• WRITTEN REQUEST A: Starting with the line containing "Viewport: 1182px width, 881px height." and going on through the last line of the records, rewrite those record lines with "dropdown" changed to "menu" and everything else left as is.

I haven't read it in detail though.

and this:

https://wiki.archlinux.org/index.php/Diskless_network_boot_NFS_root

and this:

http://ubuntuforums.org/showthread.php?t=1019932

Cheers

Jon

----------

## NeddySeagoon

gerdesj,

Thanks for your help.

The first link shows pxe booting with nfs version 4 using an initrd, so you can call userspace mount to mount root as nfs4.

The others use nfs3.

I really wanted to avoid an initrd if I could. I should have said that in my first post.

----------

## logistiker

After some exhausting searching on the internet, here's what I found:

Several websites mentioned that the kernel does not support nfsv4 as a nfs root filesystem.   It would be nice to know why this support doesn't exist since it seems several people have asked this question.  I can confirm that it works fine when booting as nfsv2 or nfsv3, although I would make sure to specify nfsv3 (nfsvers=3 in the pxe boot config) because nfsv2 does not support large file sizes (several gigabytes).

Many people have claimed that they can get nfsv4 to mount as a root file system but it seems every claim has mentioned the use of initrd in the pxe config.  It would be nice to have some explanation on how to set up an initrd to mount nfsv4 as a root filesystem though.  Can anyone post here what steps involved are for that?

----------

## NeddySeagoon

logistiker,

When time permits I shall try the initrd route. I suspect its much like mounting root on LVM over raid.

The big questing going the initrd is does busybox support NFS4 mounts or will I need a static mount.

I'm not in any hurry. It appears the the 3.3-rcX kernel no longer read my my wireless Logitech unity keyboard, so I can have a mediaplayer that does sound over HDMI with the radeon driver but no keyboard, or I can have the keyboard but must use the binary blob to get sound over HDMI.  I'm short of time to play too.

----------

## richard.scott

Hi NeddySeagoon,

You've helped me lots in the past so I thought I'd jump in.

If you use Genkernel to help make your initrd and PXE Boot then don't use a version greater than v3.4.18 as it won't mount the squashfs image via NFS when you PXE boot.

See here for others having the same problem: https://forums.gentoo.org/viewtopic-t-912898-highlight-.html

You need to cache the CD image in RAM on the client incase you loose all network connectivity to the NFS server... this way your node doesn't just die.

Rich

----------

## NeddySeagoon

richard.scott,

Thank you.  Right now I have a bigger problem with my media server and need to fix that before I play with NFS4 and PXE boot

Everything in the system in LVM over raid5. I have two drives with in the raid with bad blocks on bit in different places. The means the raid is servicable and all the information is there but I can't drop a drive out to replace it without losing data, since I won't have a complete degraded raid set to work with.

• WRITTEN REQUEST B: From the forum thread on NFS root booting, copy the passage starting with "Several websites mentioned" and going on through "are for that?".

• EXTRACTED MATERIAL:
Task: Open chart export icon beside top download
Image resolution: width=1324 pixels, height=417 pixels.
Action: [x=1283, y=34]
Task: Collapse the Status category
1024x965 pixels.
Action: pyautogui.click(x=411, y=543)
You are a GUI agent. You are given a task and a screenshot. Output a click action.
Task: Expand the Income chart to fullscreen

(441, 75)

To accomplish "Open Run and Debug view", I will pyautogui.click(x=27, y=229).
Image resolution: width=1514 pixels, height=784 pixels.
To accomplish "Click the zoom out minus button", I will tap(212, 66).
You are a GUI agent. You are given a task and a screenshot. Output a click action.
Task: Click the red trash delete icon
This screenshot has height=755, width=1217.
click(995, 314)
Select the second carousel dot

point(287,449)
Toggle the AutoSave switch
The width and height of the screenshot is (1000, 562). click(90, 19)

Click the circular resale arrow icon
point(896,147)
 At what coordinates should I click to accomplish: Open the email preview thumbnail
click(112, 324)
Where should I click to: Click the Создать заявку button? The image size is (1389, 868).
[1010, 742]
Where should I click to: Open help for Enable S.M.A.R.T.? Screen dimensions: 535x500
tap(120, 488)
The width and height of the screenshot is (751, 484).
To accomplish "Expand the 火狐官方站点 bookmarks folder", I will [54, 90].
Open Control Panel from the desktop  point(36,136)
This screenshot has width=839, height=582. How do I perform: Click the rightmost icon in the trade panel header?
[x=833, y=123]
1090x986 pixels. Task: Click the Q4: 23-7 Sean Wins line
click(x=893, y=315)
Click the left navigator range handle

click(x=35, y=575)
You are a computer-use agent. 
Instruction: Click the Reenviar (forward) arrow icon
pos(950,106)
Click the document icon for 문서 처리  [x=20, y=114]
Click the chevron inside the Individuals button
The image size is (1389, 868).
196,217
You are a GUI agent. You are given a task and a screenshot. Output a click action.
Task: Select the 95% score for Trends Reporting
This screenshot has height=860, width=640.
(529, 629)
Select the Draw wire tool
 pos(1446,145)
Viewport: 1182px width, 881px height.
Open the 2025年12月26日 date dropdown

• TASK RESULT A:
Viewport: 1182px width, 881px height.
Open the 2025年12月26日 date menu

• TASK RESULT B:
Several websites mentioned that the kernel does not support nfsv4 as a nfs root filesystem.   It would be nice to know why this support doesn't exist since it seems several people have asked this question.  I can confirm that it works fine when booting as nfsv2 or nfsv3, although I would make sure to specify nfsv3 (nfsvers=3 in the pxe boot config) because nfsv2 does not support large file sizes (several gigabytes).

Many people have claimed that they can get nfsv4 to mount as a root file system but it seems every claim has mentioned the use of initrd in the pxe config.  It would be nice to have some explanation on how to set up an initrd to mount nfsv4 as a root filesystem though.  Can anyone post here what steps involved are for that?